Con la madera de tejo se fabricaban los arcos de mayor alcance de la época, lo que motivó que fuese una especie protegida por la Corona Inglesa durante la Edad Media, siendo la horca la pena que se imponía a quien osara cortar o dañar un tejo real. Sin embargo, nuestro protagonista ibérico, que vive en un apartado canchal de la Sierra de Moncalvillo, es posible que sufriera alguna que otra poda proferida por algún aprendiz de Robin Hood.
En 1398 se firmó la llamada Concordia del Monte Moncalvillo, mediante la cual se reguló la explotación de dicho monte, fijándose los límites de aprovechamiento común a ambos concejos: el de las Villas del Campo (Navarrete, Manjarrés, Sotés, Hornos, Daroca, Entrena, Sojuela y Sorzano) y el de las Villas del Iregua (Nalda, Viguera y Castañares de las Cuevas).
Durante el siglo XVI se roturaron activamente los bosques para extender la superficie cultivada ante la mayor demanda de alimentos de la creciente población.
En este período de aumento considerable de la presión humana, nuestro ya maduro tejo de 700 años, junto con sus vástagos de 100 a 500 años, consiguieron aguantar el azote del fuego y el hacha, acantonados en su inexpugnable refugio del canchal serrano.
En los siglos XVII y XVIII la ganadería entró en un período de crisis que culminó con la desaparición de la Mesta en 1836.
Un hito importante para la protección de estos montes se produjo con la promulgación en 1748 de las Reales Ordenanzas para repoblar los montes con hayas, encinas, robles, castaños, nogales y chopos, aprovechando riberas y vertientes, de manera que cada vecino debía plantar al menos cinco árboles en tierras baldías y montes.
Estos montes, al estar cubiertos por especies norteñas, tales como hayas, robles y acebos, tuvieron la suerte de escapar a la Desamortización de Mendizábal y la Ley Madoz (1834 – 1855), por las que numerosos montes públicos y propiedad de la Iglesia pasaron a manos privadas, siendo la mayoría de ellos roturados, esquilmados o malogrados.
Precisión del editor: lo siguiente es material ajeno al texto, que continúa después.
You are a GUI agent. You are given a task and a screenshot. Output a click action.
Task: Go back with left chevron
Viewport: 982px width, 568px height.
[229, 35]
De forma que la inmensa mayoría de los montes de la Sierra de Moncalvillo han logrado conservarse intactos, formando parte del patrimonio de los ayuntamientos, mancomunidades y, a partir del 2001, también de la Comunidad Autónoma de La Rioja.
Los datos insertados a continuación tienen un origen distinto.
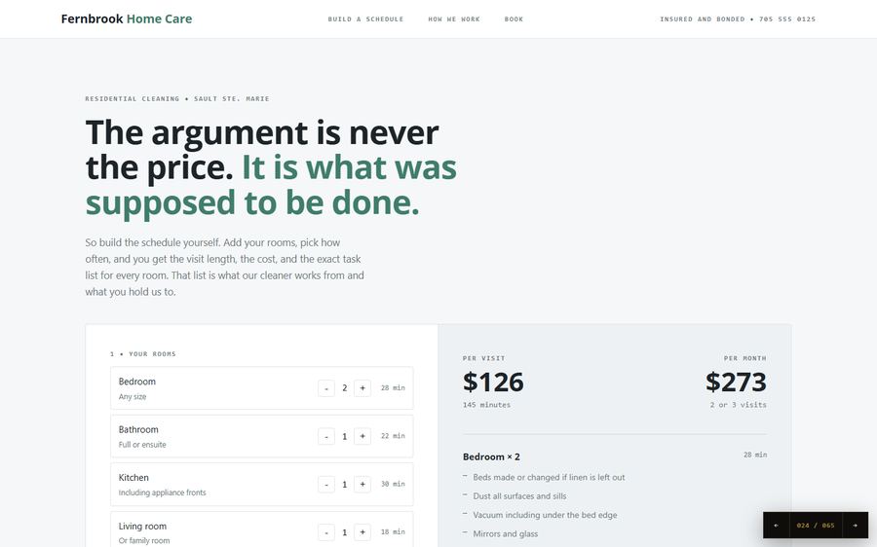Screen dimensions: 877x547
Task: Click the 705 555 0125 phone number
Action: pos(787,19)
Sin embargo, durante esta loable última etapa de estabilidad y profesionalidad de la gestión forestal, hay que reseñar que, a raíz de la reintroducción del ciervo en las sierras de la Demanda y Cameros, realizada en los años 1970 mediante la realización de sueltas de ejemplares procedentes de la Sierra de Cazorla y los Montes de Toledo, las densidades de grandes herbívoros (cérvidos + ganado) que se han alcanzado en muchas zonas de la sierra dificultan enormemente la regeneración y el desarrollo de los ejemplares jóvenes de tejo. Si bien, afortunadamente, en la zona del apartado canchal donde vive nuestro protagonista (primera foto) hay unos pocos ejemplares jóvenes que, aunque algo recomidos (quinta foto), parece que tienen el desarrollo suficiente como para garantizar la permanencia de esta antigua y valiosa especie, verdadera joya botánica de nuestros montes.
Es de reseñar el hecho ocurrido el 9 de febrero de 1995 en el anfiteatro de la Plaza Joaquín Elizalde de Logroño, cuando, con motivo de la conmemoración del Noveno Centenario del Fuero de Logroño, Sus Majestades Don Juan Carlos y Doña Sofía plantaron allí un tejo de unos 50 años de edad.
Porque hay que decir que, aunque esta especie es escasa en nuestros montes, resulta bastante frecuente en muchos jardines europeos, así como en los cementerios ingleses y bretones, debido a que, por su gran longevidad, simboliza la vida eterna, existiendo ejemplares cuya edad supera los 3.000 años.
Debo confesar que, cuando realicé las fotos de arriba, no me pude resistir al impulso de abrazar algunos de estos bellos, imponentes, mágicos y longevos árboles. Me sorprendió comprobar lo increíblemente cálido y suave que es el tacto de su corteza. Uno siente que su cuerpo es recorrido por una tremenda energía vital que transmite mucha paz y serenidad ¡Ojalá cumplan otros 1.167 años! ¡Larga vida!